BOOK
Notes
From Bill Casey, VOTF Virginia:
In reading Parker Palmer's latest book, A Hidden
Wholeness, the Journey Toward an Undivided Life (Jossey-Bass,
2004 and available at www.amazon.com) I came across a
section
that makes a lot of sense to me regarding our attempts
to change the governance ills in our Church. It doesn't
offer any easy or concrete "solutions", but I
offer it for your consideration.
In a chapter called “The Third Way, Nonviolence
in Everyday Life” Palmer cites as examples of nonphysical
violence "colleges that treat win-lose competition
as the best way to make students learn, medical schools
that turn suffering patients into abstract 'objects'
of study, religious institutions built on the idea that
they alone know the mind of God", etc. Palmer finds
evidence of this nonphysical violence at every level
of our lives, and his examples are full of everyday conflicts
that we experience in work and other forums. However,
he suggests that this violence can be countered by learning,
and responding to conflict in, a nonviolent way. Specifically,
he defines this way as "learning to hold the tension
of opposites, trusting that the tension itself will pull
our hearts and minds open to a third way of thinking
and acting". He labels this experience as "standing
in the gap." His text follows:
"In particular, we must learn to hold the tension
between the 'reality' of the moment and the 'possibility'
that something better might emerge. In a business meeting,
for example, I mean the tension between the fact that
we are deadlocked about what to do and the possibility
that we might find a solution superior to any of those
on the table.
Of course, finding a third way beyond our current dilemma
may be possible in theory, but it often seems unlikely
in life. In a contentious business meeting, a better
solution might well exist, but the pressures of ego,
time, and the bottom line make it unlikely that we will
find it.
The insight at the heart of nonviolence is that we live
in a tragic gap--a gap between the way things are and
the way we know they might be. If we want to live nonviolent
lives, we must learn to stand in the tragic gap, faithfully
holding the tension between reality and possibility in
hopes of being opened to a third way.
I harbor no illusions about how hard it is to live in
that gap. Though we may try to keep our grip on both
reality and hope, we often find the tension too hard
to hold--so we let go of one pole and collapse into the
other. Sometimes we resign ourselves to things as they
are and sink into cynical disengagement. Sometimes we
cling to escapist fantasies and float above the fray.
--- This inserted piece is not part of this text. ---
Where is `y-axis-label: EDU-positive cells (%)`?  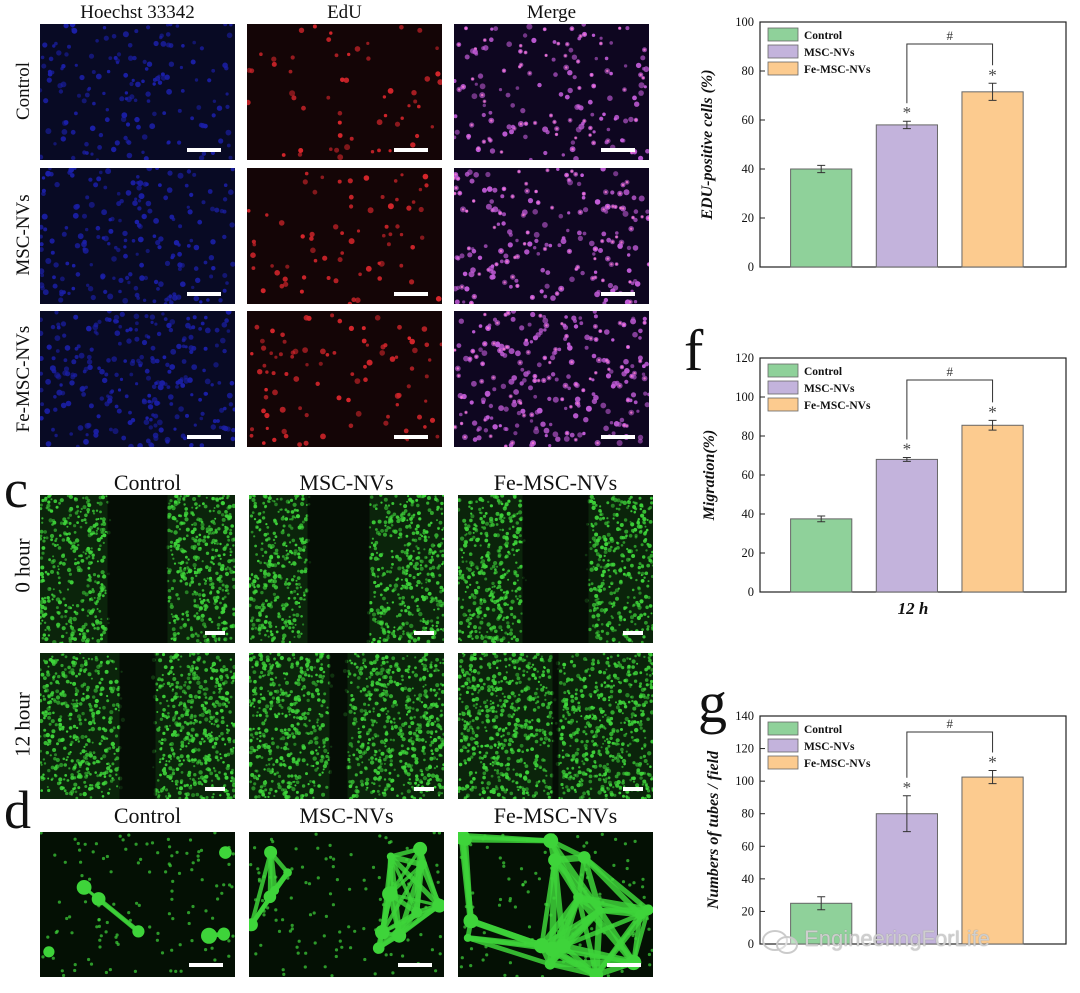 y-axis-label: EDU-positive cells (%) is located at coordinates (708, 144).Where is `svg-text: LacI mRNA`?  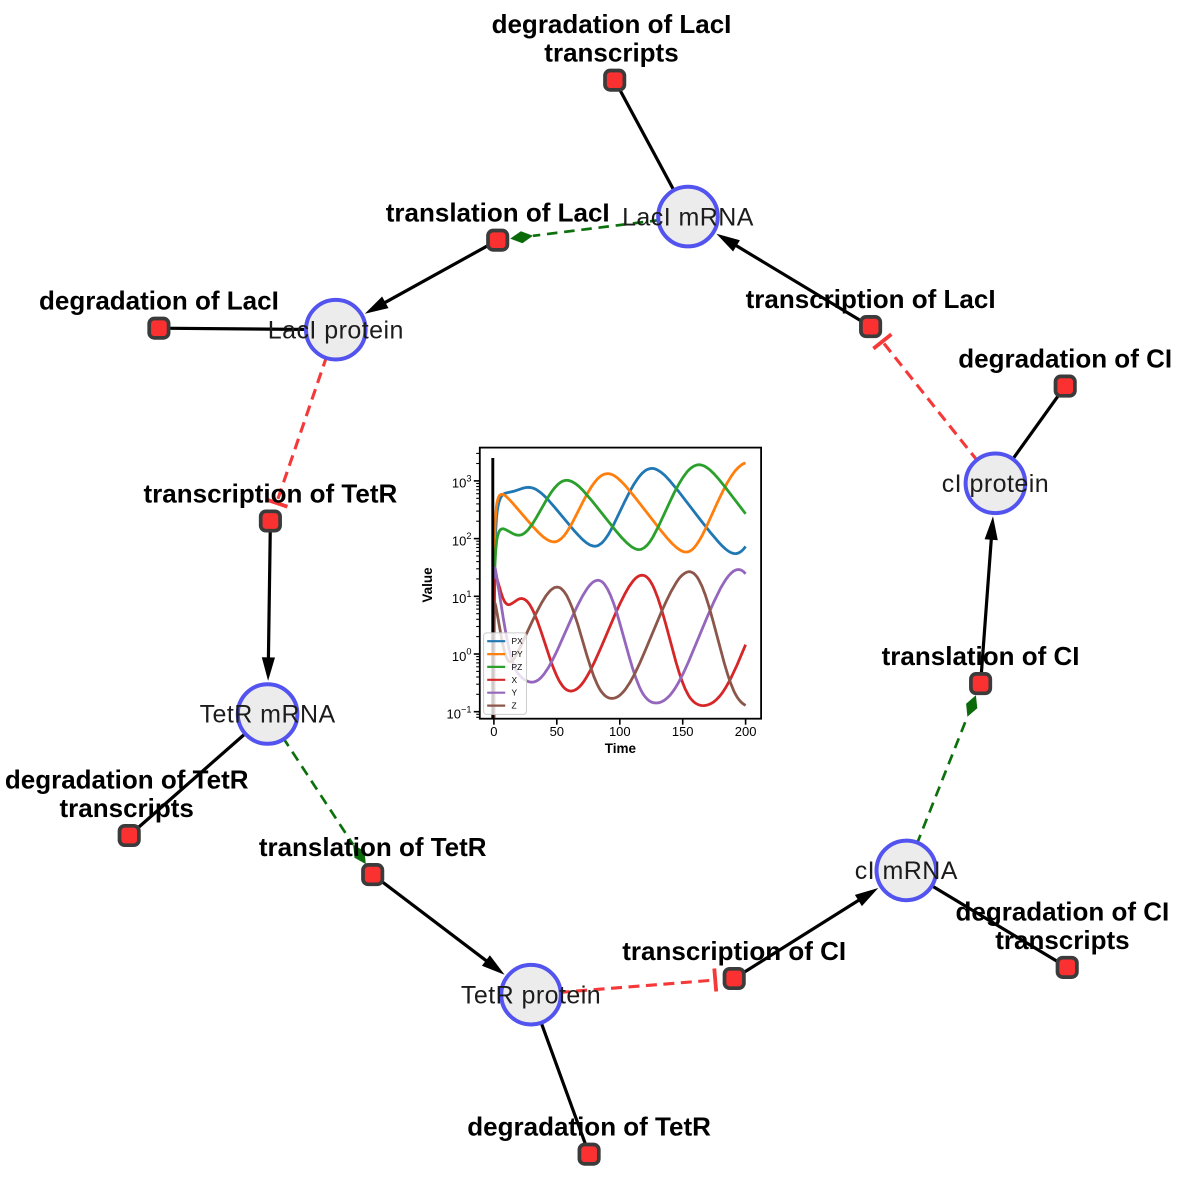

Having been drawn to both extremes, I have tried to understand
why.
Deep within me there is an instinct even more primitive
than 'fight or flight', and I do not think it is mine
alone. As a species, we are profoundly impatient with
tensions of any sort, and we want to resolve every one
of them as quickly as we can.
For example, we are in a meeting where a decision must
be made. As we
talk, it becomes clear that people disagree on the matter,
and our frustration grows as we listen to various options.
Uncomfortable with holding the tension of conflicting
viewpoints and wanting to 'get on with it', we call the
question, take a vote, and let the majority decide what
course we should take.
The tension has been resolved, or so it appears. But
by cutting the exploration short, we have deprived ourselves
of a chance to find a better way by allowing opposing
ideas to enrich and enlarge each other until a new vision
emerges. And by letting the majority decide which way
to go, we often drive the tension underground, creating
an embittered minority who devote themselves to undermining
the decision we thought we had made."
It will be no surprise that Palmer's thoughts arise
out of a strong Quaker tradition.
I believe that Palmer's thoughts offer a lot for our
consideration in trying to advance the vision of VOTF.
Perhaps they will offer you something as well.